Problem:
Nothing but the lines below from the one with "Given: Select the Healing Brush tool" through the one with "Screen dimensions: 993x520" should be output, each exactly as given, and no pictures.

=== Begin Enclosure ===

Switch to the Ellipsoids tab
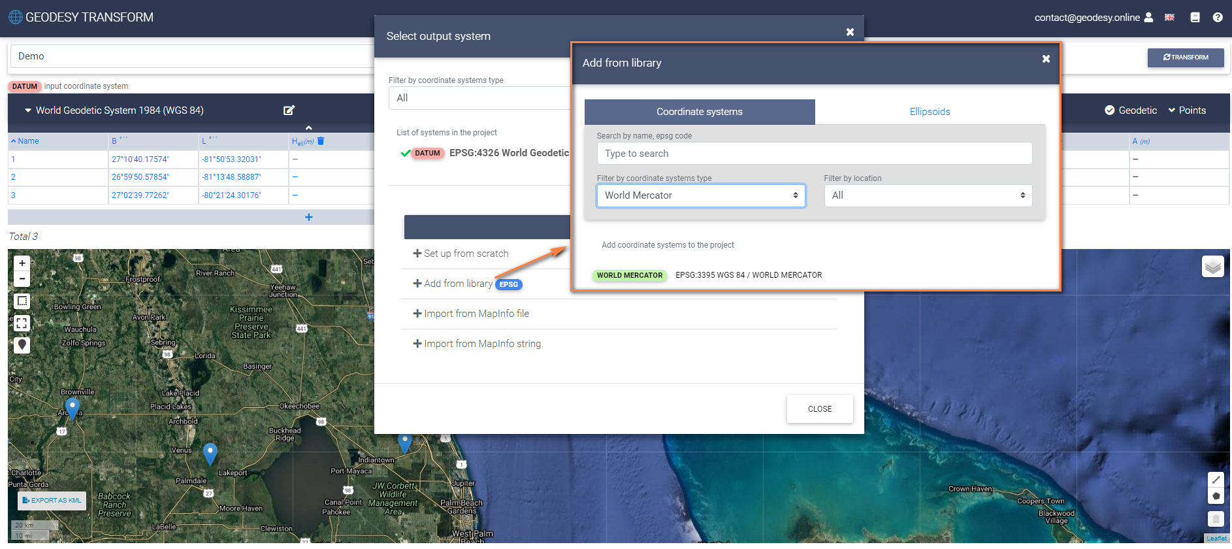1232x549 pixels. point(929,112)
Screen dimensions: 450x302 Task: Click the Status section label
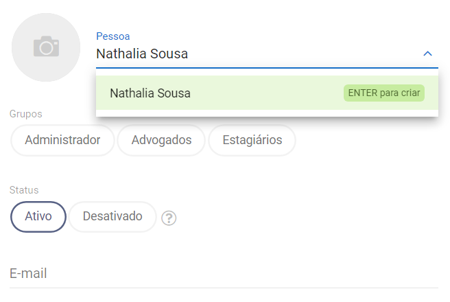pyautogui.click(x=24, y=190)
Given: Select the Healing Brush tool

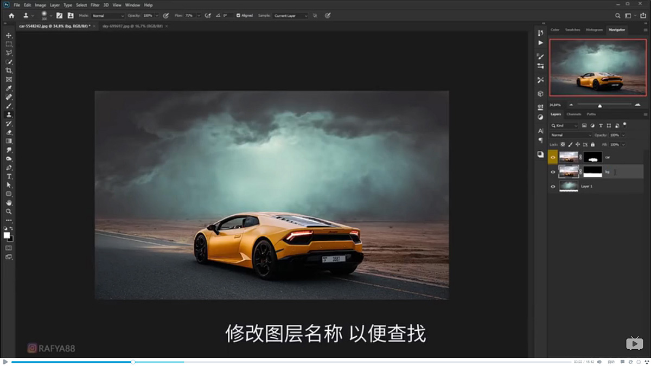Looking at the screenshot, I should point(8,97).
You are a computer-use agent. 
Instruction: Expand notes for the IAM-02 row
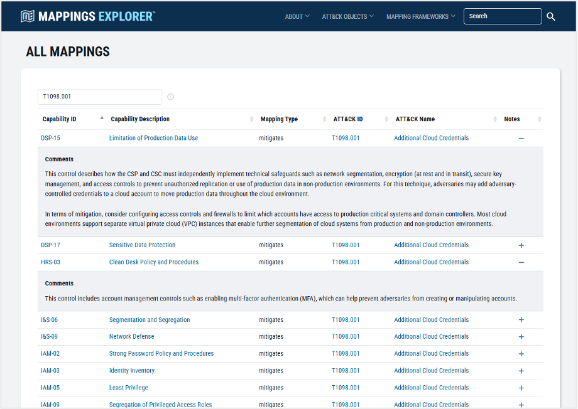tap(521, 354)
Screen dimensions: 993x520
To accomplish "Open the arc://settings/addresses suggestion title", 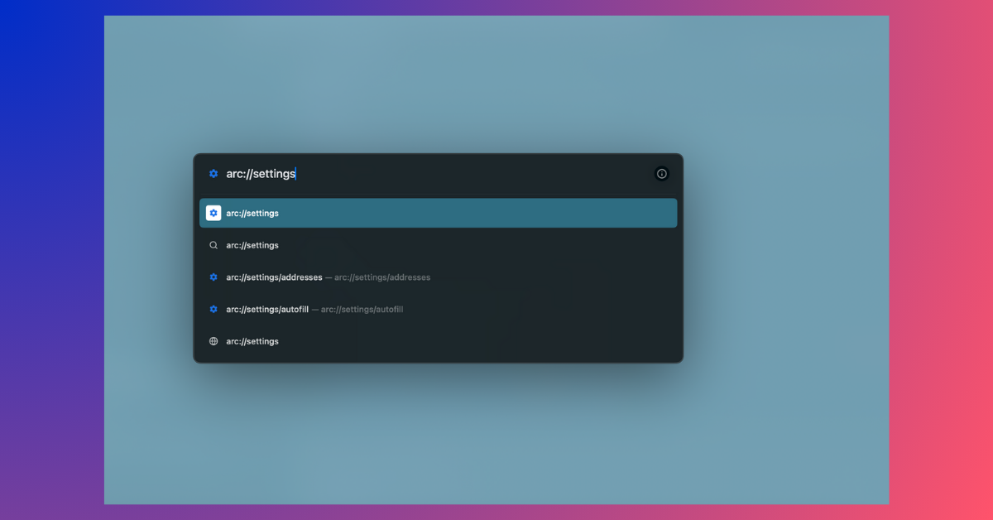I will tap(274, 277).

=== End Enclosure ===

Result of the exercise:
Given: Select the Healing Brush tool

Looking at the screenshot, I should point(8,97).
You are a computer-use agent. 
Instruction: Expand notes for the IAM-02 row
tap(521, 354)
Screen dimensions: 993x520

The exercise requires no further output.